Çürüyen yahut çekilen dişlerin yine çıkması için 2005’ten bu yana çalışmalarını sürdüren bilim insanları, Kyoto Üniversitesinde şimdiye dek görülmemiş bir tedavi için kolları sıvamış vaziyette. Kendi dişlerimizi tekrar çıkarabilmek, sizce de muazzam bir yetenek olmaz mıydı?
Peki, diş kaybetmenin yakın bir gelecekte sorun olmaktan çıkacağını kestirim edilen bu keşif, şu an hangi evrede?

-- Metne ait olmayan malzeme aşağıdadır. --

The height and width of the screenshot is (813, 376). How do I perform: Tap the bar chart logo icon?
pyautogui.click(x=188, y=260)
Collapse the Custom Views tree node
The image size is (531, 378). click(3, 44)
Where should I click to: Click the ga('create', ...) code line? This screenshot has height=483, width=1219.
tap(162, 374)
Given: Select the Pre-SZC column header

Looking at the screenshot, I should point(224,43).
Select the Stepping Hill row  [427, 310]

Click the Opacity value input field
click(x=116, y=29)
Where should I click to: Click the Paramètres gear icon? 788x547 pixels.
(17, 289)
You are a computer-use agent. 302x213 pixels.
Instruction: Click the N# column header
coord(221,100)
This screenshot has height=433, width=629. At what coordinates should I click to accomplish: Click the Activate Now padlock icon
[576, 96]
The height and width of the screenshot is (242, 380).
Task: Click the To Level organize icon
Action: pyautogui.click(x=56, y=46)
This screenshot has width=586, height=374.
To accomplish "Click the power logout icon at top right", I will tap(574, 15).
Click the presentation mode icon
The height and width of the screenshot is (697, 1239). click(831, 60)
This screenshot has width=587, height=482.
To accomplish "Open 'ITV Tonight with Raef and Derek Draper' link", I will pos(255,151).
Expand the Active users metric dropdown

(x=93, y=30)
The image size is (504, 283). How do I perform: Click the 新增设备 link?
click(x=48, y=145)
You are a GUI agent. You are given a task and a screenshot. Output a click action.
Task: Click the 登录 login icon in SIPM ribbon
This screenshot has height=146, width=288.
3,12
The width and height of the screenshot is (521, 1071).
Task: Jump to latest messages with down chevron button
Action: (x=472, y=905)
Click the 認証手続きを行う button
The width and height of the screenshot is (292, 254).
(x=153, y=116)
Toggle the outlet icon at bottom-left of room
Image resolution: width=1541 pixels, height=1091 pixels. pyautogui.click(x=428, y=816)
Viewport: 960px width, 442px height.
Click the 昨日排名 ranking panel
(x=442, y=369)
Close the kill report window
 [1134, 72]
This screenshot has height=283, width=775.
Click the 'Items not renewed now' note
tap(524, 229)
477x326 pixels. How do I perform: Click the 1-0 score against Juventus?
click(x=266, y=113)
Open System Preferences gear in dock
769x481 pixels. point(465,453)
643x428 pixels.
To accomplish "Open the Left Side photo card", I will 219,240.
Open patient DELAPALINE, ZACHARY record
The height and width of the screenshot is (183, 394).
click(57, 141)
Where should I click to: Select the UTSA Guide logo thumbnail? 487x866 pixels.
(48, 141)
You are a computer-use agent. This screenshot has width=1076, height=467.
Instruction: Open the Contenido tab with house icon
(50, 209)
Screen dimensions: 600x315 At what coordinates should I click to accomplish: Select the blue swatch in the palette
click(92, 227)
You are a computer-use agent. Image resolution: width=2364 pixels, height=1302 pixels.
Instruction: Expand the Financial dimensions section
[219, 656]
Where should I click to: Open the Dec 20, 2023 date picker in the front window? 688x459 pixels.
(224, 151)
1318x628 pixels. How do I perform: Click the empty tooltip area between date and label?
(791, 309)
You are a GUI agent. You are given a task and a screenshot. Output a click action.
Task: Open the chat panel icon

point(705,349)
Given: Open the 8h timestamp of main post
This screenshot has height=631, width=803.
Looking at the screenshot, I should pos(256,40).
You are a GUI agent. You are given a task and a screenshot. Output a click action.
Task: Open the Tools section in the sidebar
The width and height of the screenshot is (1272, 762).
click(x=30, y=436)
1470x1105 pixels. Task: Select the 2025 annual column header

Çeşitli sebeplerle kaybettiğimiz dişlerimizin tekrar yerine gelmesini hedefleyen çalışmaların başlangıcı, fareler üzerinde yapılan gen araştırmalarına dayanıyor.
Farelere ilişkin birtakım genleri silmeyi deneyen birçok araştırmacı, bu gen eksikliği sebebiyle farelerin çıkardıkları diş sayısında bariz azalmalar fark etti. Farelerin gösterdiği bu yansıma ise aslında daha farklı soruların kapılarını araladı.
Ya bunun aksisi de mümkün olabilirse? Ya farelerin genetiğini değiştirmek, onların daha fazla diş çıkarmasına imkan tanırsa? Bu sorulardan yola çıkan Japonya’daki bir hastanenin baş araştırmacısı ve diş hekimliği ve ağız cerrahisi kısmının lideri Katsu Takahashi’nin, makul bir yeniden sahip olmayan farelerin diş sayısının sahiden de artış gösterdiğini keşfetmesi çok da uzun sürmedi.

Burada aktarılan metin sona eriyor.